VLA Model Architectures¶
This page explores the architectural components and design patterns for Vision-Language-Action models.
Overview¶
A typical VLA architecture consists of four main components:
graph TD
A[Visual Inputs] --> B[Vision Encoder]
C[Language Instructions] --> D[Language Encoder]

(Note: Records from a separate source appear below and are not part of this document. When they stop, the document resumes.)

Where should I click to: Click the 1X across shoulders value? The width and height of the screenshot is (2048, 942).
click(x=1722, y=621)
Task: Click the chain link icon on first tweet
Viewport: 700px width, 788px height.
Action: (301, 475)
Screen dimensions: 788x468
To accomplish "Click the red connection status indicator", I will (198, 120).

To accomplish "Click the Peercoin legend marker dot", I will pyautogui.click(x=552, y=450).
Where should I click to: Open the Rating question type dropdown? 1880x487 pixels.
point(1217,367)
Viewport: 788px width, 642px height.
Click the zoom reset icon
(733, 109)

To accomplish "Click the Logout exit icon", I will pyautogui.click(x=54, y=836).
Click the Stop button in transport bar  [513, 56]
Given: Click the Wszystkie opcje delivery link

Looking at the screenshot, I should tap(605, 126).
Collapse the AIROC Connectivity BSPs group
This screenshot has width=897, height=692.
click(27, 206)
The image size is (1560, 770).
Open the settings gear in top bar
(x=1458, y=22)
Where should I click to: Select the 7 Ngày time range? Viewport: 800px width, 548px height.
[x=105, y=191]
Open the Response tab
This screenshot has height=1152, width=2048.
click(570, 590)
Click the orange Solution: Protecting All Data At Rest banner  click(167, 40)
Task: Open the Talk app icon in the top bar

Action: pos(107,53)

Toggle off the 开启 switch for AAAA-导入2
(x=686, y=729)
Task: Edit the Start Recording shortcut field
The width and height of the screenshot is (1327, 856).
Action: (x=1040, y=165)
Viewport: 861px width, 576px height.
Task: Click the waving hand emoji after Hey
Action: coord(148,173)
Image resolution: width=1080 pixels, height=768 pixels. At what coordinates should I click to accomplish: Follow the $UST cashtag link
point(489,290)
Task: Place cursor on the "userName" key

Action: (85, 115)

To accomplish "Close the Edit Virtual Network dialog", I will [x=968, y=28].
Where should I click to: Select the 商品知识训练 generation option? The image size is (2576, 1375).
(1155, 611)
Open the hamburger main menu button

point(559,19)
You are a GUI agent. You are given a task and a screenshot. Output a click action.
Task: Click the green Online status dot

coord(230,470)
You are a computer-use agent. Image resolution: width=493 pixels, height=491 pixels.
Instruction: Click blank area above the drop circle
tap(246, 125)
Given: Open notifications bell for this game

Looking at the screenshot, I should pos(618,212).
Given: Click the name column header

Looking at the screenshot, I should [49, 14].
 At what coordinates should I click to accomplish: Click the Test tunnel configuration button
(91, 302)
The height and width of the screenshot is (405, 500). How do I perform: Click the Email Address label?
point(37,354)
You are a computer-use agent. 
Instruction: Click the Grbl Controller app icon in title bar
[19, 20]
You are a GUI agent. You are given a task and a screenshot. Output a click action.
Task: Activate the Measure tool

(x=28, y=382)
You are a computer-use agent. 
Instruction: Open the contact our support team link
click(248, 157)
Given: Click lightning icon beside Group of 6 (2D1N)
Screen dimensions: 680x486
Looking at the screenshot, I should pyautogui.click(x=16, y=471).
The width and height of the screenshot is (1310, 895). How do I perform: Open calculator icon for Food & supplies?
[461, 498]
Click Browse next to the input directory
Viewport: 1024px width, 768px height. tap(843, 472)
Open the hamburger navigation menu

E[Robot State] --> F[State Encoder]
B --> G[Multi-Modal Fusion]
D --> G
F --> G
G --> H[Action Decoder]
H --> I[Robot Actions]
Vision Encoder¶
The vision encoder processes visual observations from cameras and sensors.
Popular Architectures¶
from transformers import ViTModel
class ViTVisionEncoder:
def __init__(self, pretrained='google/vit-base-patch16-224'):
self.encoder = ViTModel.from_pretrained(pretrained)
self.projection = nn.Linear(768, hidden_dim)
def forward(self, images):
# images: (batch, channels, height, width)
outputs = self.encoder(images)
features = outputs.last_hidden_state # (batch, num_patches, 768)
return self.projection(features)
Advantages: - Strong pre-trained representations - Captures global context - Scalable to large datasets
import torchvision.models as models
class ResNetVisionEncoder:
def __init__(self, pretrained=True):
resnet = models.resnet50(pretrained=pretrained)
# Remove final classification layer
self.encoder = nn.Sequential(*list(resnet.children())[:-2])
self.pool = nn.AdaptiveAvgPool2d((1, 1))
self.projection = nn.Linear(2048, hidden_dim)
def forward(self, images):
features = self.encoder(images) # (batch, 2048, H, W)
pooled = self.pool(features).squeeze(-1).squeeze(-1)
return self.projection(pooled)
Advantages: - Proven architecture - Efficient inference - Strong spatial features
import open_clip
class CLIPVisionEncoder:
def __init__(self):
model, _, preprocess = open_clip.create_model_and_transforms(
'ViT-B-32',
pretrained='laion2b_s34b_b79k'
)
self.encoder = model.visual
def forward(self, images):
# Leverages vision-language pre-training
return self.encoder(images)
Advantages: - Vision-language alignment - Strong zero-shot capabilities - Internet-scale pre-training
Multi-View Processing¶
For robots with multiple cameras:
class MultiViewVisionEncoder:
def __init__(self, single_view_encoder):
self.view_encoders = nn.ModuleList([
single_view_encoder() for _ in range(num_views)
])
self.fusion = nn.MultiheadAttention(hidden_dim, num_heads=8)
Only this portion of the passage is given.